The BC government should immediately appoint an independent panel of geologists and engineers to assess the ongoing geotechnical problems at Site C and whether the unstable ground at the dam construction site could be further compromised by the thousands of fracking-induced earthquakes occurring nearby, says the Canadian Centre for Policy Alternatives.
“It is absolutely essential that the BC government address the serious problems at Site C and determine once and for all whether it is prudent public policy to allow natural gas industry fracking operations to occur anywhere in the Peace River region, given the thousands of earthquakes linked to fracking,” says CCPA resource policy analyst Ben Parfitt.
“The best way for the government to make an informed decision is to appoint a panel under the Public Inquiry Act,” Parfitt added, “and for any proposed engineering changes to be delayed until that panel reports.”
The CCPA made the call today after releasing a report and maps that show for the first time where more than 6,500 earthquakes associated with natural gas industry fracking operations occurred in the Peace River region in 2017 and 2018 alone, and how almost all of those earthquakes occurred in a highly sensitive zone just south of the Site C dam.
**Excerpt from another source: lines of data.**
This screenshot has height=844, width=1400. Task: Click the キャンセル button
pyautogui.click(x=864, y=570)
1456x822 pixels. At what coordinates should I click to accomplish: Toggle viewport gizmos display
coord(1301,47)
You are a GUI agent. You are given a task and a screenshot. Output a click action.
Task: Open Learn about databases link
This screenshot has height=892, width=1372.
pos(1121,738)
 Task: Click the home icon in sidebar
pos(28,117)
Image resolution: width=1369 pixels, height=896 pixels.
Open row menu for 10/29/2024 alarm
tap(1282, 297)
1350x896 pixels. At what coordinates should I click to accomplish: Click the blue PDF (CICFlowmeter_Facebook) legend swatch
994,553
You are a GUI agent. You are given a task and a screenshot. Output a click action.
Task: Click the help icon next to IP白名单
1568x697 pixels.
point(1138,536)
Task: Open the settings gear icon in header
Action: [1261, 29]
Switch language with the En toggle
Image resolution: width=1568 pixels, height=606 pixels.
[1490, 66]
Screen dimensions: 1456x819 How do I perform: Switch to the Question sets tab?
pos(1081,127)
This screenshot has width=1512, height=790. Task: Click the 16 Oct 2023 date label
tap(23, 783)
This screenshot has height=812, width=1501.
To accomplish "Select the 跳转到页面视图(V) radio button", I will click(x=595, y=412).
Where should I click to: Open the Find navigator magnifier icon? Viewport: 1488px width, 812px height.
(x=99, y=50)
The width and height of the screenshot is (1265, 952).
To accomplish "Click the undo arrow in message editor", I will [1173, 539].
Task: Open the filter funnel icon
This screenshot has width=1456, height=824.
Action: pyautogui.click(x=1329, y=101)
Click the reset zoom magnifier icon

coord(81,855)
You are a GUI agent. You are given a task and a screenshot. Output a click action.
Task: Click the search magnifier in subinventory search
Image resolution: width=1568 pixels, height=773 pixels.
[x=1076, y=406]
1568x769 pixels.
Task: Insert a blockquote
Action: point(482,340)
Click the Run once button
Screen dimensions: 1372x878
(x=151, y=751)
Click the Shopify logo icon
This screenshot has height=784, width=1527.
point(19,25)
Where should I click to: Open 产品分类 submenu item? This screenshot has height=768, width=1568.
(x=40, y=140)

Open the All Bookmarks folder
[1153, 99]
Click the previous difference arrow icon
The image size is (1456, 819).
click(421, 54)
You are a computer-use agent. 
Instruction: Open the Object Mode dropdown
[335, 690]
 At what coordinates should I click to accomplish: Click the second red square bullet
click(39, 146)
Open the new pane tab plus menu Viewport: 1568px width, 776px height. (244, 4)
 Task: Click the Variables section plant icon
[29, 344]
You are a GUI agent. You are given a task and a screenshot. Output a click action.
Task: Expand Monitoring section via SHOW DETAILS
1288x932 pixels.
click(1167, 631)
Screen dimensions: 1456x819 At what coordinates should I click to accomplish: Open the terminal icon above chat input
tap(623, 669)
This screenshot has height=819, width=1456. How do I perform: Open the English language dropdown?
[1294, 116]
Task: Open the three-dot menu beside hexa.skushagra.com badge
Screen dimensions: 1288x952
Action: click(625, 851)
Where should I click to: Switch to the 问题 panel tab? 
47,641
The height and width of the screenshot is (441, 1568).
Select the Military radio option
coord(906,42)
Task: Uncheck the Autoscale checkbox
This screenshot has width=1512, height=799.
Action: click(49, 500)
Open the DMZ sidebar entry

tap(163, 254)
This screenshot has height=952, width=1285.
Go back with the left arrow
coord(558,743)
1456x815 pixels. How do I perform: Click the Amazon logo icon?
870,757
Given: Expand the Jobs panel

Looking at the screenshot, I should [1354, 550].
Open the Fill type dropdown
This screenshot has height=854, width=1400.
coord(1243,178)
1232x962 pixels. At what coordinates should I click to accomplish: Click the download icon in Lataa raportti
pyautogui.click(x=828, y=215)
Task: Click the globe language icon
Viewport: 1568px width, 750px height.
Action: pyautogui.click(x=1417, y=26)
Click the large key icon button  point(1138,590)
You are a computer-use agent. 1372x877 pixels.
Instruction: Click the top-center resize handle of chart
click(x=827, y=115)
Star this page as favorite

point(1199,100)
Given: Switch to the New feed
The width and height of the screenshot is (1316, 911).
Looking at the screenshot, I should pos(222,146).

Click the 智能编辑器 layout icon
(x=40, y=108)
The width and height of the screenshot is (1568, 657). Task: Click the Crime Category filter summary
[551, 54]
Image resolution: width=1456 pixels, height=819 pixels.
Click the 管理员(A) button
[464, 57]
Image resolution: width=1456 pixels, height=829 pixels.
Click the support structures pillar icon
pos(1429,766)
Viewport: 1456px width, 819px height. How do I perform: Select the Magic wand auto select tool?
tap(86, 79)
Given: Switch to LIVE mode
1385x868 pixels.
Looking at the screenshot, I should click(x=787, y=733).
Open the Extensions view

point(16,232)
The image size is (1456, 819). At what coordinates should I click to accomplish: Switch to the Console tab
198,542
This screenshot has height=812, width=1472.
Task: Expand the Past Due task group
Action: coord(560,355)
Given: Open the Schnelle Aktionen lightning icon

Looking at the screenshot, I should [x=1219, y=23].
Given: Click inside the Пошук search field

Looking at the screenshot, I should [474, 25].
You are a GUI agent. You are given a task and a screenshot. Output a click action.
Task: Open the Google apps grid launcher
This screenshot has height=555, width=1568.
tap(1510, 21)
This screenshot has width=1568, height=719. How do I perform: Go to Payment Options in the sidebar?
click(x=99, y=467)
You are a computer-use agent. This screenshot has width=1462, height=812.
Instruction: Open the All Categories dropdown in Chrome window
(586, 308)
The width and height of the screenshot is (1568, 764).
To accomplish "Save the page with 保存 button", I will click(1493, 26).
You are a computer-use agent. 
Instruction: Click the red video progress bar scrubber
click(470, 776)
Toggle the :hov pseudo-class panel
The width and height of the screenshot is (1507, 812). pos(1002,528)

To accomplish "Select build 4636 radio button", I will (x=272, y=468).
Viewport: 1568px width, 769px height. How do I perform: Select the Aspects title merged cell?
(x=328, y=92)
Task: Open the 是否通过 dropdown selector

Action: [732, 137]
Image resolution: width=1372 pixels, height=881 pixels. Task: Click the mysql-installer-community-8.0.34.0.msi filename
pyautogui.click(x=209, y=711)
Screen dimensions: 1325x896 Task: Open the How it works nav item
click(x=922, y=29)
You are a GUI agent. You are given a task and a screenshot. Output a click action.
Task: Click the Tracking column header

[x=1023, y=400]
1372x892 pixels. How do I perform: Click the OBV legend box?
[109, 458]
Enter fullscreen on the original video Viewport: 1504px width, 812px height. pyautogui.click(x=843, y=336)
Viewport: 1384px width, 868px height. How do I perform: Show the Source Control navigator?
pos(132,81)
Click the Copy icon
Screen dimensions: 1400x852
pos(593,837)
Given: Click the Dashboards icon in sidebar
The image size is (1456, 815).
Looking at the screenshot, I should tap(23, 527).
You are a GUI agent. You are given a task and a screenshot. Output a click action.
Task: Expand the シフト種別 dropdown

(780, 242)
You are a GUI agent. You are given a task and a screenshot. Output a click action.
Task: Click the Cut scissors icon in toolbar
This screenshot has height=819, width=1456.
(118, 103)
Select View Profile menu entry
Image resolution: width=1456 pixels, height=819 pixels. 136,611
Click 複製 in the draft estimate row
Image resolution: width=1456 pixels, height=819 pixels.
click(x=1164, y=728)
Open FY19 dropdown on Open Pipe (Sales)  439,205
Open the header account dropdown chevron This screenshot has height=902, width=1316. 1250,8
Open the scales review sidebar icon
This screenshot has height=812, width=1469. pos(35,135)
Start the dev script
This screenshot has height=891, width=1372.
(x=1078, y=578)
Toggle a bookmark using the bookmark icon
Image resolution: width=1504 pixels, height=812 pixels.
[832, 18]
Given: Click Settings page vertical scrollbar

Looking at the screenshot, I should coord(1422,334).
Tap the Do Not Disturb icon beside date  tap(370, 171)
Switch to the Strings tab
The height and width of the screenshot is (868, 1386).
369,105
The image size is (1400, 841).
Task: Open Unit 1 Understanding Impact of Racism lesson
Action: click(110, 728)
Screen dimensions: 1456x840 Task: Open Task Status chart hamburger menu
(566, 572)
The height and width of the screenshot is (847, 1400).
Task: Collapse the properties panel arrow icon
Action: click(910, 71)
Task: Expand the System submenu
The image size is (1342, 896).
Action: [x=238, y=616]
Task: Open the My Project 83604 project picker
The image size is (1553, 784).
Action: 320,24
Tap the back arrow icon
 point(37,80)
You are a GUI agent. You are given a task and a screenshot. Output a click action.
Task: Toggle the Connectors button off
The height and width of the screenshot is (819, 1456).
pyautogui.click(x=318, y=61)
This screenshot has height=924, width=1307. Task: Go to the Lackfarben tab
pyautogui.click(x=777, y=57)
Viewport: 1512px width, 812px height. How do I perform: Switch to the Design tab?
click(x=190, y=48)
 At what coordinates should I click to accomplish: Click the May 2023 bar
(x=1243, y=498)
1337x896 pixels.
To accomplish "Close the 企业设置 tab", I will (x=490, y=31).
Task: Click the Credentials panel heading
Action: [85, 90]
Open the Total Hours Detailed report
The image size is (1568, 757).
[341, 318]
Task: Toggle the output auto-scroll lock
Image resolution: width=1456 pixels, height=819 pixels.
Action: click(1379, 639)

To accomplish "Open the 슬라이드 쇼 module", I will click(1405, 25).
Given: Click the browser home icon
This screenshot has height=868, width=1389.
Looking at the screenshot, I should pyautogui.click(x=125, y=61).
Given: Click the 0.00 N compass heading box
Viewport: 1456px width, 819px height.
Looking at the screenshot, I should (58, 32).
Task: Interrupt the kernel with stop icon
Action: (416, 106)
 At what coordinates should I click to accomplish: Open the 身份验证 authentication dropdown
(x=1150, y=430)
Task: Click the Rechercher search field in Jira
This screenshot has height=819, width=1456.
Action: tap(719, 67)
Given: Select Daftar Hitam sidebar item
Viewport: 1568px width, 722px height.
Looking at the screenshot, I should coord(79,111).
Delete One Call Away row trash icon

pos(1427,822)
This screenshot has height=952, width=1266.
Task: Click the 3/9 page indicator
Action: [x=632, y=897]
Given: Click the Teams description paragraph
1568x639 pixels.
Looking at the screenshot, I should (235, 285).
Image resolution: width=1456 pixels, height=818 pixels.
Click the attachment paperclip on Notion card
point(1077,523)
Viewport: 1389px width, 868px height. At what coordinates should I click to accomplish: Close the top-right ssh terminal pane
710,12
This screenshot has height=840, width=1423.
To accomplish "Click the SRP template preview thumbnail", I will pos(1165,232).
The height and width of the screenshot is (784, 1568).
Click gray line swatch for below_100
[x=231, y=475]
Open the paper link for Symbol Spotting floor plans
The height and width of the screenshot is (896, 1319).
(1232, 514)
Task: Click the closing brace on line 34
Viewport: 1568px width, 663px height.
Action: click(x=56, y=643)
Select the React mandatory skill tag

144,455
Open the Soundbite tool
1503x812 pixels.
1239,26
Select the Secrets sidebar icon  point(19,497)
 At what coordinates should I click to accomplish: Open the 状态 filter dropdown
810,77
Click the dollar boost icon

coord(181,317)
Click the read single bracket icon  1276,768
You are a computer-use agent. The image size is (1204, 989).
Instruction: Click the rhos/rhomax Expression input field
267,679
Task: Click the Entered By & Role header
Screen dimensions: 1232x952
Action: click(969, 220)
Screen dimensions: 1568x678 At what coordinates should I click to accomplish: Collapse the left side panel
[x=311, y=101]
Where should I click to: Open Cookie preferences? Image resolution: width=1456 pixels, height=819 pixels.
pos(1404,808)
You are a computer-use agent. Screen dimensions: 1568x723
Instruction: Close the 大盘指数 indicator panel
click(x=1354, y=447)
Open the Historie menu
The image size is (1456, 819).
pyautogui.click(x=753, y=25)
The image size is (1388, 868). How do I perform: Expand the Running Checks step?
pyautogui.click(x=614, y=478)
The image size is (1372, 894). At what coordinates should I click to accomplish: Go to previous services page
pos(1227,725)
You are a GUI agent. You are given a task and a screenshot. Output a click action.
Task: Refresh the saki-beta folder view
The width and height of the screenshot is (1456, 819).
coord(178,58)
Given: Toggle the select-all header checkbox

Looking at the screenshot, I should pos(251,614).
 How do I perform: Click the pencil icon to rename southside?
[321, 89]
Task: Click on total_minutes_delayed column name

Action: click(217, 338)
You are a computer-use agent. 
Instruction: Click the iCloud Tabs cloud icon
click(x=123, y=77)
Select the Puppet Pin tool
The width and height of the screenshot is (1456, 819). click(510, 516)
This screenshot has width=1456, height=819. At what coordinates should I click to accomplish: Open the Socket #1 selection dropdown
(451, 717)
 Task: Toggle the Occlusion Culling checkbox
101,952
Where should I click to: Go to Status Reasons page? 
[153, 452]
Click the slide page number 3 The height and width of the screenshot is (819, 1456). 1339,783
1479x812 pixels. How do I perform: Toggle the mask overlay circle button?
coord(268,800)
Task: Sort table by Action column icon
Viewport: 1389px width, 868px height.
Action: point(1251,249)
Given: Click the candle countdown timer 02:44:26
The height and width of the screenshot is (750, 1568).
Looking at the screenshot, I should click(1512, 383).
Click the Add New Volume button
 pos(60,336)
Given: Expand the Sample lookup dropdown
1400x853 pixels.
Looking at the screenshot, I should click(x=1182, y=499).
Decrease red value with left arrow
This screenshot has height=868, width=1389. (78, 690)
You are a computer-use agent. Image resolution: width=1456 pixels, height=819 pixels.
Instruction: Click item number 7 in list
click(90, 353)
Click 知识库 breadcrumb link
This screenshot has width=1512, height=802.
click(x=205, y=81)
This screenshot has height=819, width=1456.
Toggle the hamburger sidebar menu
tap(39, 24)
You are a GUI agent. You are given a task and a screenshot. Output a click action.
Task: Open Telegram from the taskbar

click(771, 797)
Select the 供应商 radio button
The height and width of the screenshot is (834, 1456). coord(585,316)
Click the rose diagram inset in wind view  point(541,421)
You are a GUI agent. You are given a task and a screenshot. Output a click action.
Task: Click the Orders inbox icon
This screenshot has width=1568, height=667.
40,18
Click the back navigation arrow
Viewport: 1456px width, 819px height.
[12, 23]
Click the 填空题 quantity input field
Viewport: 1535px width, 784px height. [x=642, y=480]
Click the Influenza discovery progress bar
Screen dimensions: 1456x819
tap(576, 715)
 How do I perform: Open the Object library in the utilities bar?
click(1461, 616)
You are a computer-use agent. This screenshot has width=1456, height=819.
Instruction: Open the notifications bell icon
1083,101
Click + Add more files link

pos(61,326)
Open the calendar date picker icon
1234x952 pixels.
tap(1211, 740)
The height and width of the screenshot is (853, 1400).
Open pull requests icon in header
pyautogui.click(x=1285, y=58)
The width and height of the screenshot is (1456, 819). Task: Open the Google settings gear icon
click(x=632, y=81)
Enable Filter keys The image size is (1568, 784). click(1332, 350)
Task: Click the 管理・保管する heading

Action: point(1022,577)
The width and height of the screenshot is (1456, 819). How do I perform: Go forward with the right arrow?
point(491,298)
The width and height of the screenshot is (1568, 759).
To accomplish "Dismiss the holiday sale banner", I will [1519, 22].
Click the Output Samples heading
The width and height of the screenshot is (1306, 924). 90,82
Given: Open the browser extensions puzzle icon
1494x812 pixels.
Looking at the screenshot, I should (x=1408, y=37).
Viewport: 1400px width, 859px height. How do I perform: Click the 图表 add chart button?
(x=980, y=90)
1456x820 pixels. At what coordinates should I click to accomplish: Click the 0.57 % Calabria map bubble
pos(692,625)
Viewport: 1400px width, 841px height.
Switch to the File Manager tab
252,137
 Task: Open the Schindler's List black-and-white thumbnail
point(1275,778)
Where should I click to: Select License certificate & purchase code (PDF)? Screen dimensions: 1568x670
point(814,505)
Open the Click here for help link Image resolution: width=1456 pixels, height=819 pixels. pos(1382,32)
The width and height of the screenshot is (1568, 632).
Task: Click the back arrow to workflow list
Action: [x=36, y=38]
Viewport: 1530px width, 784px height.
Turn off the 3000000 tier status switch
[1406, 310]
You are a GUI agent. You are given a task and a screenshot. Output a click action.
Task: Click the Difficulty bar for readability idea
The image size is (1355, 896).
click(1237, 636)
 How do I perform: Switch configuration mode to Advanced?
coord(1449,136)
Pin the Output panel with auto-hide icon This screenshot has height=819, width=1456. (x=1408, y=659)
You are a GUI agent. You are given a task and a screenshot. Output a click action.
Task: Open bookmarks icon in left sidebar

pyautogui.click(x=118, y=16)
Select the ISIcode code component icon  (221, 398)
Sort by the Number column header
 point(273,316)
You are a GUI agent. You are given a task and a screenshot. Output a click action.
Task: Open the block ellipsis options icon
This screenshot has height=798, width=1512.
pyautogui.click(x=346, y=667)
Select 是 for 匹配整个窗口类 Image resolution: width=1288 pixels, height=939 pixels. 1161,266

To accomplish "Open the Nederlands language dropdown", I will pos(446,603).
One of those earthquakes — a 4.5 magnitude event — occurred in November 2018 and shook the ground so hard that workers at the Site C project were immediately ordered to evacuate.
The zone is called the Kiskatinaw Seismic Monitoring and Mitigation Area and is underlain by numerous faults that an independent team of geoscientists warned the provincial Oil and Gas Commission a year ago can become “critically stressed” during fracking operations, leading to earthquakes. Some of those same faults trend toward the Site C project.
In January, the CCPA released two reports based on documents obtained through a Freedom of Information request to BC Hydro, which showed how both dam safety officials and engineers at the Crown corporation had concerns about earthquakes in the vicinity of its two existing dams on the Peace River—the W.A.C. Bennett and Peace Canyon—and Site C.
Around that same time, BC Hydro learned of a host of “geotechnical problems” at the Site C project where the dam has only been partially built. Its projected construction costs have ballooned from an initially estimated $6.6 billion to $12 billion.
The cost may climb further still, thanks to serious problems that have now come to light involving key components of the dam including massive buttresses where hundreds of thousands of tonnes of roller-compacted concrete are already in place.
BC Hydro later told the BC Utilities Commission that a number of major “enhancements” to the project will be needed including: “design changes for the roller-compacted concrete core buttress to enhance the foundation with anchors, additional grouting for the earthfill dam and a shear key for the right bank of the earthfill dam.
Additional foundation enhancements include improvements to the spillways and powerhouse roller-compacted concrete buttresses. Several options are being evaluated against Project criteria, including improvements to the drainage within the rock and changes in the design of the approach channel.”
“The public needs to know why such significant changes are needed now, five years into construction of the project,” Parfitt says.
“Why does BC Hydro now believe that key components of the dam that are already in place are somehow in jeopardy?
Are there physical signs of stress, such as cracks, in these massive works? If so, when did they occur and what does BC Hydro believe are the underlying causes of the stresses?
Can those problems realistically, safely and cost-effectively be fixed?
Or is it time to scrap the project?
Could earthquake after earthquake nearby the site make things worse than they already are or scuttle any potential fixes?
These are all questions that the public deserves answers to in light of the escalating costs and potential risks at the Site C project,” Parfitt adds.